Jewelry Business Insight

Diamond Producers Meet To Discuss Concerns About Synthetic Stones

Diamond Producers Meet To Discuss Concerns About Synthetic Stones

Representatives from Anglo American PLC, Alrosa AO, Rio Tinto Group and five other major diamond producers held a meeting in March to discuss the creation of a new diamond industry association, has reported.

Details of the meeting – which were leaked by anonymous sources to Bloomberg and later confirmed by Rio Tinto – revealed that participants spoke about a wide range of subjects during the meeting, from diamond marketing to industry-funded research projects, but that discussions focused primarily on the growing number of undisclosed synthetic stones being discovered among shipments of real diamonds.

The meeting resulted in the creation of the world’s first diamond industry association, whose members include De Beers, Petra Diamonds, Gem Diamonds, Rio Tinto, Alrosa AO, Dominion Diamond Corp., Lucara Diamond Corp. and OAO Lukoil. Sources revealed that the as-yet unnamed group will have an annual budget of $6 million.

Lack of leadership

The diamond industry has essentially been without leadership since 2004, when De Beers lost a decade-long legal battle with the United States government over accusations of price fixing. When its monopoly ended, De Beers was reduced to being just one of many producers in the international diamond industry. 

The creation of the first diamond industry association by eight of the world’s largest diamond producers could herald a new era of cooperation in an industry that has long been known for its secrecy. Together, the companies in the association account for the majority of the global diamond supply. 


Diamond producers have been struggling with an influx of undisclosed synthetic stones into the diamond supply chain in recent years. The companies are concerned about the impact that increasing amounts of undisclosed synthetics will have on consumer confidence in the industry.

In just the latest instance of undisclosed synthetic stones being mixed into large shipments of diamonds, in February 110 synthetic stones were found among a parcel of natural stones in Surat, India, which is the largest diamond cutting center in the world.
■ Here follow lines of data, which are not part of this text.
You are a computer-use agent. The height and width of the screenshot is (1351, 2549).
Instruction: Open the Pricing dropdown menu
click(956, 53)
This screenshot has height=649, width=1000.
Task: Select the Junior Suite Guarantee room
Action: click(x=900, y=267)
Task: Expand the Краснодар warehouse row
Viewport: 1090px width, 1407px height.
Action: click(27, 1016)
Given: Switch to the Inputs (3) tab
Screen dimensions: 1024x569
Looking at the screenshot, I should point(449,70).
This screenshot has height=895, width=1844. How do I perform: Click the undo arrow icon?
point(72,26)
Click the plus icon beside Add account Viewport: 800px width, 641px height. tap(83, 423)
As the technology used to manufacture synthetic diamonds has improved, so too have reports increased of undisclosed synthetics being found in parcels of real diamonds around the world.

In an effort to combat the growing problem, diamond producers hope that the new association will help the industry collaborate to deliver a clear message about the value of real diamonds, and to provide more information to diamond consumers about the increasing amount of undisclosed synthetics in the supply chain.